*** Opening Records to process ***
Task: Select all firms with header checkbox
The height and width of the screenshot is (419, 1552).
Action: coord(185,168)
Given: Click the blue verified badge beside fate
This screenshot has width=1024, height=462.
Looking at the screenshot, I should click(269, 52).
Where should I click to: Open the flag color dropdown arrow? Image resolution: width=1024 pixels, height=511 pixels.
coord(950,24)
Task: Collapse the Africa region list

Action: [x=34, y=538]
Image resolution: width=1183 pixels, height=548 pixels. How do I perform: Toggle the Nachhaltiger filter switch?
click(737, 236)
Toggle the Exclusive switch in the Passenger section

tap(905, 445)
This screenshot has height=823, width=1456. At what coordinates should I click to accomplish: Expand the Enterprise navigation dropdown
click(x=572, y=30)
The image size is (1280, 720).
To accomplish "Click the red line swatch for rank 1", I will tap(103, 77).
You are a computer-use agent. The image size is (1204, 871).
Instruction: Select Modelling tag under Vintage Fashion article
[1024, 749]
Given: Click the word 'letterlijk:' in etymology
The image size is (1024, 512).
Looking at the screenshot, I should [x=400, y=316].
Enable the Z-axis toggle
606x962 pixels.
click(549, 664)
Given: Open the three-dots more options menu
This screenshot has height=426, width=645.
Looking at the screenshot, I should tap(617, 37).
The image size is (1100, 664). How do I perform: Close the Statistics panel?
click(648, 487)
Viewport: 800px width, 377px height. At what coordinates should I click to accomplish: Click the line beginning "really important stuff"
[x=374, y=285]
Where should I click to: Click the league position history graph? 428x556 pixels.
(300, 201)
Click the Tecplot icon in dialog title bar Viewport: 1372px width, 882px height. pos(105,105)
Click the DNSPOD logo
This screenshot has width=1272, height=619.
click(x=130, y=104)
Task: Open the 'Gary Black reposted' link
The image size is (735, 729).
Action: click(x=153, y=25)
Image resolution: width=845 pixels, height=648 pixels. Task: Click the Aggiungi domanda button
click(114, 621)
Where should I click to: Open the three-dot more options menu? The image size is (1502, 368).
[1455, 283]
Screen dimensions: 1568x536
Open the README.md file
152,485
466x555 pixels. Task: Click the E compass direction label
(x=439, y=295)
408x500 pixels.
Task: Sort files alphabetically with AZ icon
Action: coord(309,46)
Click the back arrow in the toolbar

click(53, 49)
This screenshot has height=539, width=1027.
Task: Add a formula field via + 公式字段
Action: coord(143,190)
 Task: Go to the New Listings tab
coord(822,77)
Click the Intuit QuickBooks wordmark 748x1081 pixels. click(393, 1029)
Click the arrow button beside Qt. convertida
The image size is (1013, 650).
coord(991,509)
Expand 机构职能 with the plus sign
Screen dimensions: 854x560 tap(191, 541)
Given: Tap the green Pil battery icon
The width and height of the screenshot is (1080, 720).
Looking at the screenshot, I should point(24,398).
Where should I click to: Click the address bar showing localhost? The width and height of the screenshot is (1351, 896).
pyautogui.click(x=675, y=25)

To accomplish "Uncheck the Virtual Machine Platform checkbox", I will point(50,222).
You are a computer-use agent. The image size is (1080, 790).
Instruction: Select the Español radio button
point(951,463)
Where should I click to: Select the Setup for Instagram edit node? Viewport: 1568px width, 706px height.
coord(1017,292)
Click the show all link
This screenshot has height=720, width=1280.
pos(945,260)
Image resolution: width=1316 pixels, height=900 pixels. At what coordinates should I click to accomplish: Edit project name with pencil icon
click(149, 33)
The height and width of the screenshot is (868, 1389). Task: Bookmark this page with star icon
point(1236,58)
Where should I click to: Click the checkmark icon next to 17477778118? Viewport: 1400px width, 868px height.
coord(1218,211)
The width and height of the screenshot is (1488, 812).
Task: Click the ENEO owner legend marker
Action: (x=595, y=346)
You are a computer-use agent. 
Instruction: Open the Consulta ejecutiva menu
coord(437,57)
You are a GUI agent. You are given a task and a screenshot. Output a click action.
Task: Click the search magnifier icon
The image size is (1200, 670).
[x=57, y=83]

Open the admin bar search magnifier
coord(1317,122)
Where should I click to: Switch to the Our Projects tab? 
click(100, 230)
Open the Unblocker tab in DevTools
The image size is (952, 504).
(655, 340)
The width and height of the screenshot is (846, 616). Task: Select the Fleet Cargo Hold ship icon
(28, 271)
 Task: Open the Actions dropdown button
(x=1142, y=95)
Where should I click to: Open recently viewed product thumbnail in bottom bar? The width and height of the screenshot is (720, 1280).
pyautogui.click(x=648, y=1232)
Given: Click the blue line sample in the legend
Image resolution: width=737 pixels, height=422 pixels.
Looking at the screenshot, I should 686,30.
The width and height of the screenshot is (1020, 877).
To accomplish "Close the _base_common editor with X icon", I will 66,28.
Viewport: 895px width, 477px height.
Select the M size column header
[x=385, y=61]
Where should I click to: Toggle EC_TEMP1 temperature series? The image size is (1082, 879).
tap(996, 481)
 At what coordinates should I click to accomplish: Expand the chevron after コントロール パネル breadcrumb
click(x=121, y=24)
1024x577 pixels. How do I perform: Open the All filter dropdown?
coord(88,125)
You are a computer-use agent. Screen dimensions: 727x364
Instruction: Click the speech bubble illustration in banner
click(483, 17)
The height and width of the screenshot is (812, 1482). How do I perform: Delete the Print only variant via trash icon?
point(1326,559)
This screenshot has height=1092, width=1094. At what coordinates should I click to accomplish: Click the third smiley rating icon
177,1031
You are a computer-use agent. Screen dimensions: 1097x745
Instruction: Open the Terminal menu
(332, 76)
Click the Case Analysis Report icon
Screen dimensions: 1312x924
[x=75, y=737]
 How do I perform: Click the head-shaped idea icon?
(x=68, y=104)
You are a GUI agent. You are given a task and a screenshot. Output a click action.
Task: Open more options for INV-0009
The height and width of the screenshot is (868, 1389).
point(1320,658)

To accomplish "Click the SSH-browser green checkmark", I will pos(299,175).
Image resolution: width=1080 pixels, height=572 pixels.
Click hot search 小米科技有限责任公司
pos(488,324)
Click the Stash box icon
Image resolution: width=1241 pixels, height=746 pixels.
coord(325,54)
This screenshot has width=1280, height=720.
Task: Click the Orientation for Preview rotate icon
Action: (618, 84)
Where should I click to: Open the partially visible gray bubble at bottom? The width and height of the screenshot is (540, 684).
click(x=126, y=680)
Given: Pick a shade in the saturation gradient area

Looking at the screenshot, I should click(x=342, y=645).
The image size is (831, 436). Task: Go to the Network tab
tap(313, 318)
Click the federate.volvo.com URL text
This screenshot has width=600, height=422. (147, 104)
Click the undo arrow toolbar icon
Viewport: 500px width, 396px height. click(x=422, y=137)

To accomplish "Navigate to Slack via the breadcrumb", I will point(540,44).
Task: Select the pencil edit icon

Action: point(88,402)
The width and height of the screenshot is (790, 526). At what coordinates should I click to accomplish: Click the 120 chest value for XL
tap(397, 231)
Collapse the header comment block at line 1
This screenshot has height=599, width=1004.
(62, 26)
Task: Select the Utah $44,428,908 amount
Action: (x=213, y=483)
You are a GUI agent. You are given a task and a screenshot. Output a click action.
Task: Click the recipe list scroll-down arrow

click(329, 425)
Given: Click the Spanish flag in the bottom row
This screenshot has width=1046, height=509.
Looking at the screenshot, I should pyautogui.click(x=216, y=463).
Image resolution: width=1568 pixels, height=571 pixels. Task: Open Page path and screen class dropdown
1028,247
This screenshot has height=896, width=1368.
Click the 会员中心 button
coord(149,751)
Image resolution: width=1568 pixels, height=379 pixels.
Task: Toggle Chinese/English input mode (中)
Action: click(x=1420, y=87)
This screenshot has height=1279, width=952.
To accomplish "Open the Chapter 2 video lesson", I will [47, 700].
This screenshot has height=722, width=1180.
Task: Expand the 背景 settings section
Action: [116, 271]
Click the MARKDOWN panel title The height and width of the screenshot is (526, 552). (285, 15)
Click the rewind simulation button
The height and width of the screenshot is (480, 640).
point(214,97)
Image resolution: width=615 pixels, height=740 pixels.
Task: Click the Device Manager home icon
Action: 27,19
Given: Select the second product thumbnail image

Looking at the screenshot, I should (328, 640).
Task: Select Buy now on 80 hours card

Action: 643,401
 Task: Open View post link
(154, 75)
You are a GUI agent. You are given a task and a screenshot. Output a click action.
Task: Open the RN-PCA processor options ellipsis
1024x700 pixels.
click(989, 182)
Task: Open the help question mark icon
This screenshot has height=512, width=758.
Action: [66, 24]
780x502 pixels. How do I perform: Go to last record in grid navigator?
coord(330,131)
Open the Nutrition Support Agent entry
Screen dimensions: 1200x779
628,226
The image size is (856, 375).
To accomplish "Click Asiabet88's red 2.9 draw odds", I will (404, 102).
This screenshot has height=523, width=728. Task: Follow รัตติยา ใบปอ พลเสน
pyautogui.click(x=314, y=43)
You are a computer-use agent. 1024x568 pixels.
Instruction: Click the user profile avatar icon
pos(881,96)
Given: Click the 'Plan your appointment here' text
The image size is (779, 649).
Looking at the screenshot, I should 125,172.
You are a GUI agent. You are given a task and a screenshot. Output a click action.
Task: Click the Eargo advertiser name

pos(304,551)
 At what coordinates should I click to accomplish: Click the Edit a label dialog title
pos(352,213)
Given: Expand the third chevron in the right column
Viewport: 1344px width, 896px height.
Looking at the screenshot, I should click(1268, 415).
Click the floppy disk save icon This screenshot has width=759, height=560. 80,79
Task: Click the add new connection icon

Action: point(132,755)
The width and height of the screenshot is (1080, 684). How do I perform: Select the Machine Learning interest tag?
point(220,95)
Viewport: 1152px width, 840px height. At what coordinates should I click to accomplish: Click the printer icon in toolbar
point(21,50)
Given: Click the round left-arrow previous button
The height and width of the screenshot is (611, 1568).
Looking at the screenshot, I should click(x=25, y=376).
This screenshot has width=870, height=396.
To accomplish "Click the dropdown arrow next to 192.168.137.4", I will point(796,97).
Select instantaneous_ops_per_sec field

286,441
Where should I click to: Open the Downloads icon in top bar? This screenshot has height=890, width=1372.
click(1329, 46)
*** Closing Records to process ***
In the entries above, which lines hold the word "green"? Copy them out.

*Response to the exercise*:
Given: Tap the green Pil battery icon
To accomplish "Click the SSH-browser green checkmark", I will pos(299,175).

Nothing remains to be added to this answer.